## Your objective
Give the stretch of the material from the line containing "You are a GUI" through the end as a JSON list of strings, one per line, with blank lines and pictures left out.

§ §

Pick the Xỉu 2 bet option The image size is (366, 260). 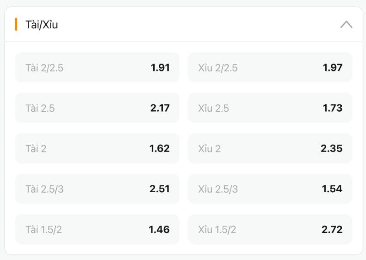[270, 148]
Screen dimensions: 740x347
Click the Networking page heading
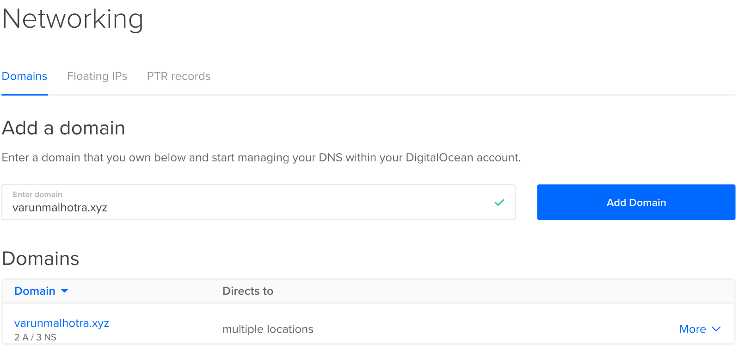[x=73, y=19]
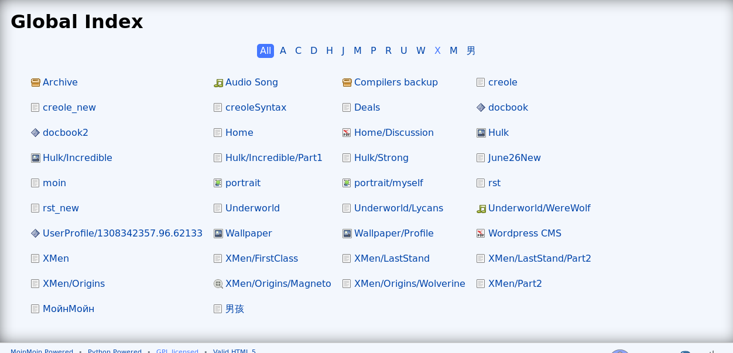Screen dimensions: 733x353
Task: Open the creoleSyntax page
Action: coord(255,108)
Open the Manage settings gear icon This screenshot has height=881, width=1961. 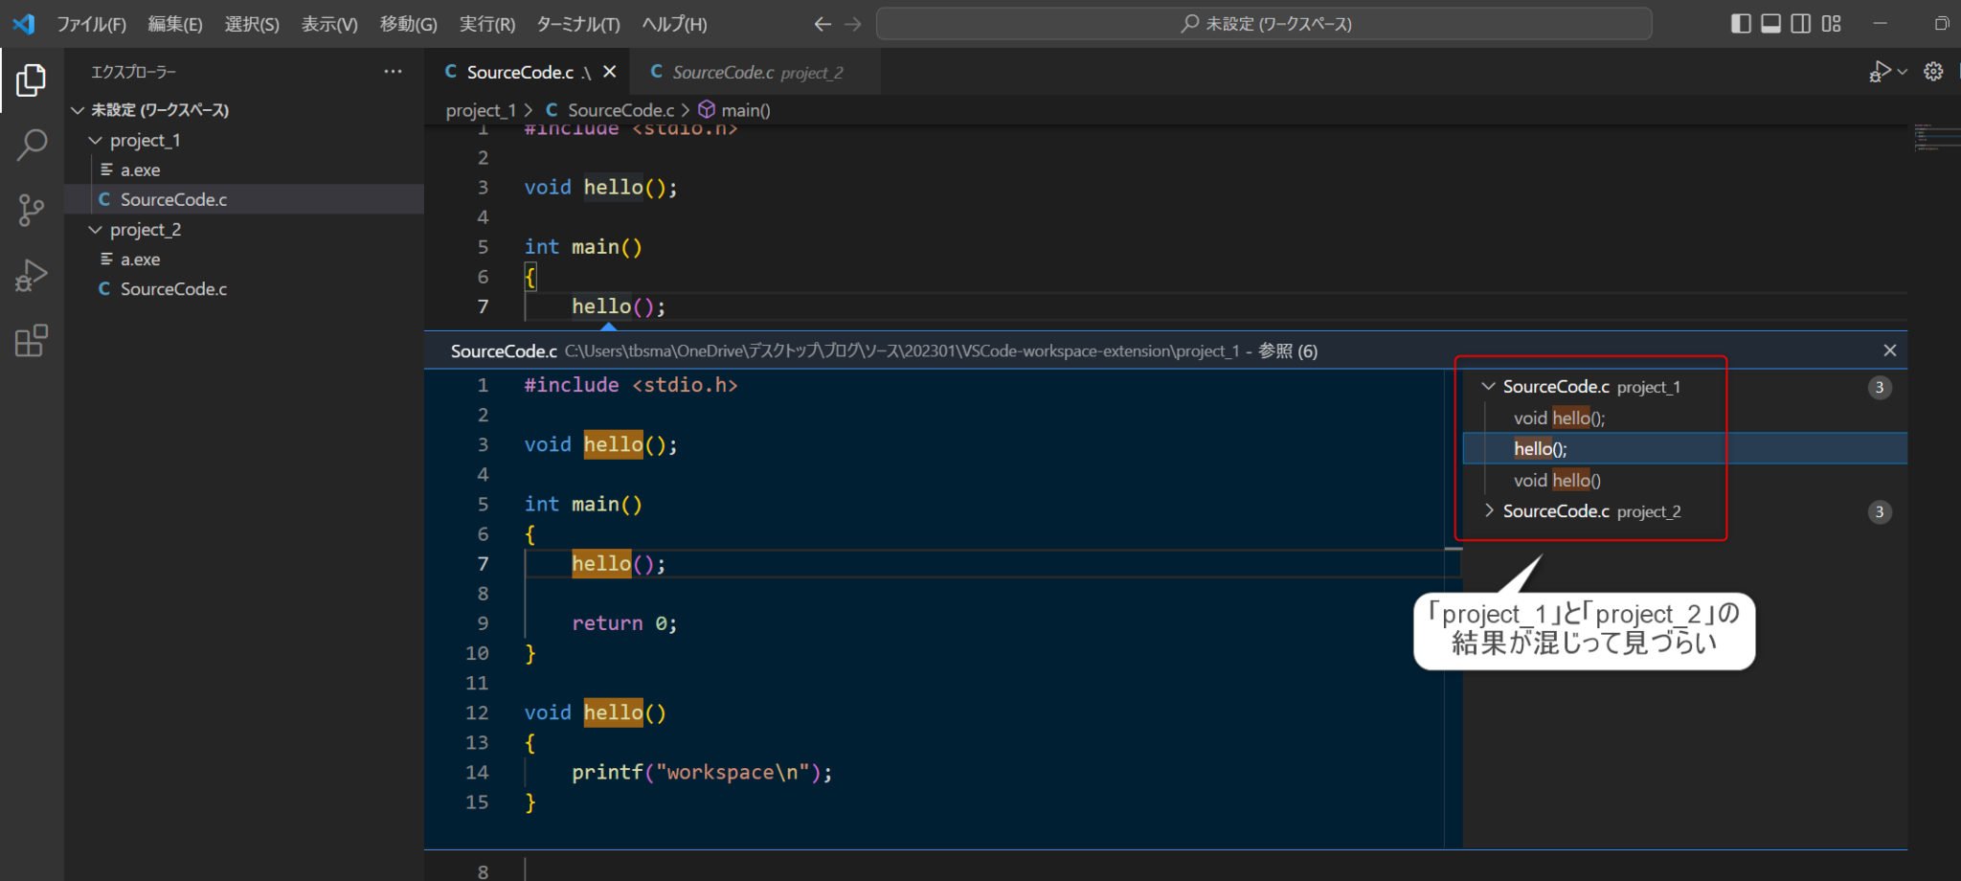[x=1934, y=71]

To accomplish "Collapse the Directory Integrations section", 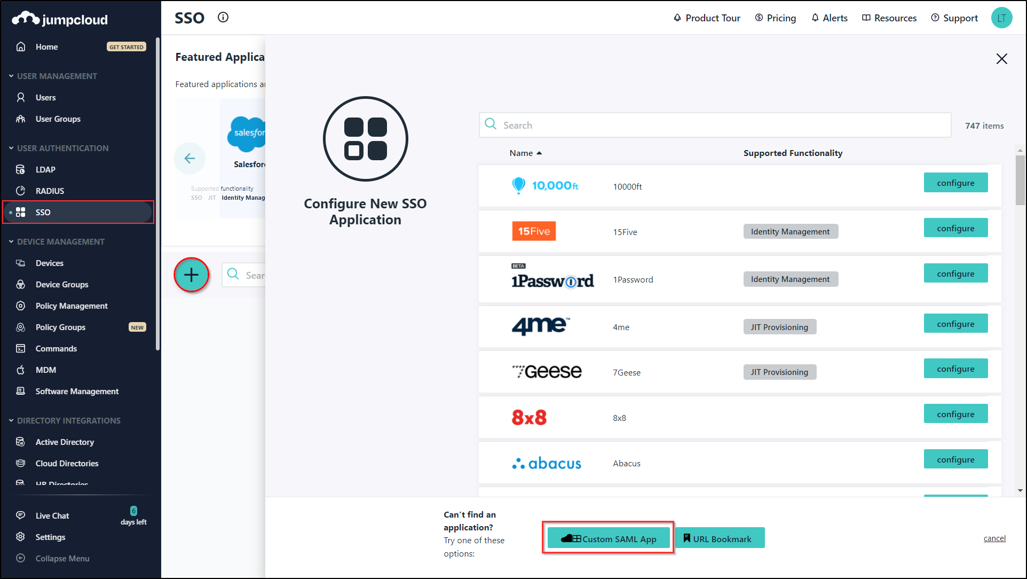I will (x=11, y=420).

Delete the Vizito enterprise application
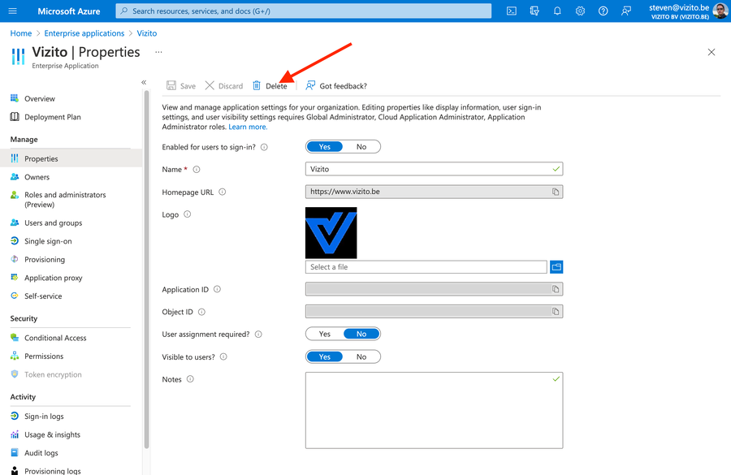[x=275, y=85]
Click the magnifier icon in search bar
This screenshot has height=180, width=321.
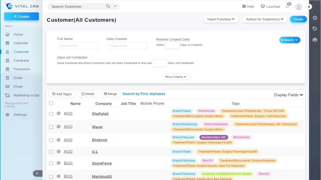(108, 7)
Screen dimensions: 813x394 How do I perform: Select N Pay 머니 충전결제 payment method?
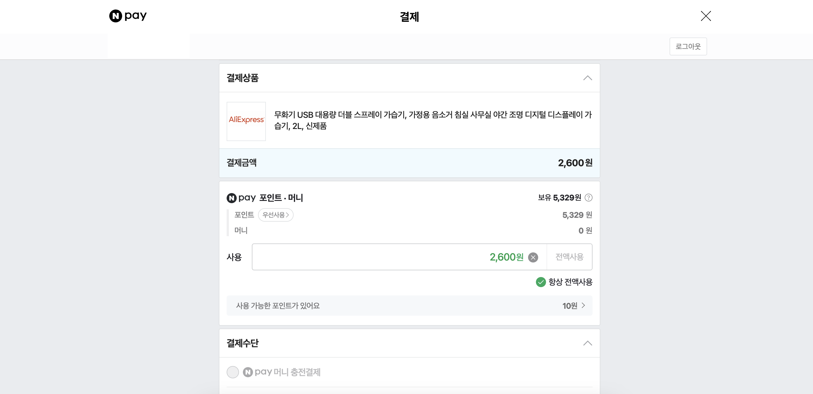233,372
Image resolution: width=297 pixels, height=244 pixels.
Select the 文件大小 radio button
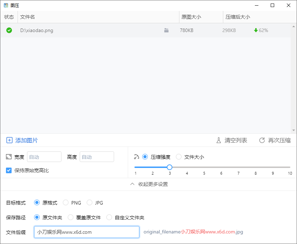tap(179, 157)

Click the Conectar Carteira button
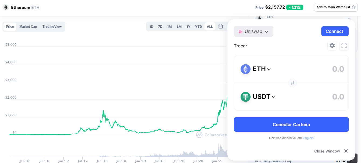tap(291, 124)
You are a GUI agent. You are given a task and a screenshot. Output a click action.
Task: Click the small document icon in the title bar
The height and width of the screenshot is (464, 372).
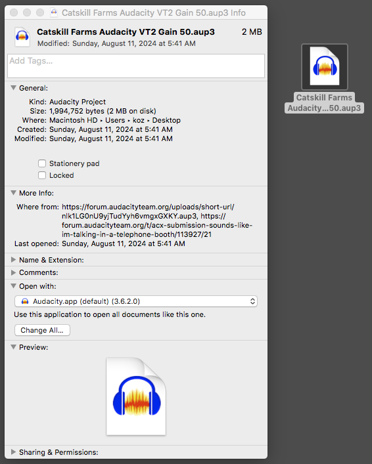pos(54,12)
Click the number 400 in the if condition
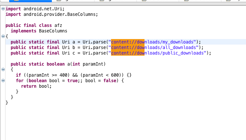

§ §

## Exercise solution
[
  "You are a GUI agent. You are given a task and a screenshot. Output a click action.",
  "Task: Click the small document icon in the title bar",
  "The height and width of the screenshot is (464, 372).",
  "pos(54,12)",
  "Click the number 400 in the if condition"
]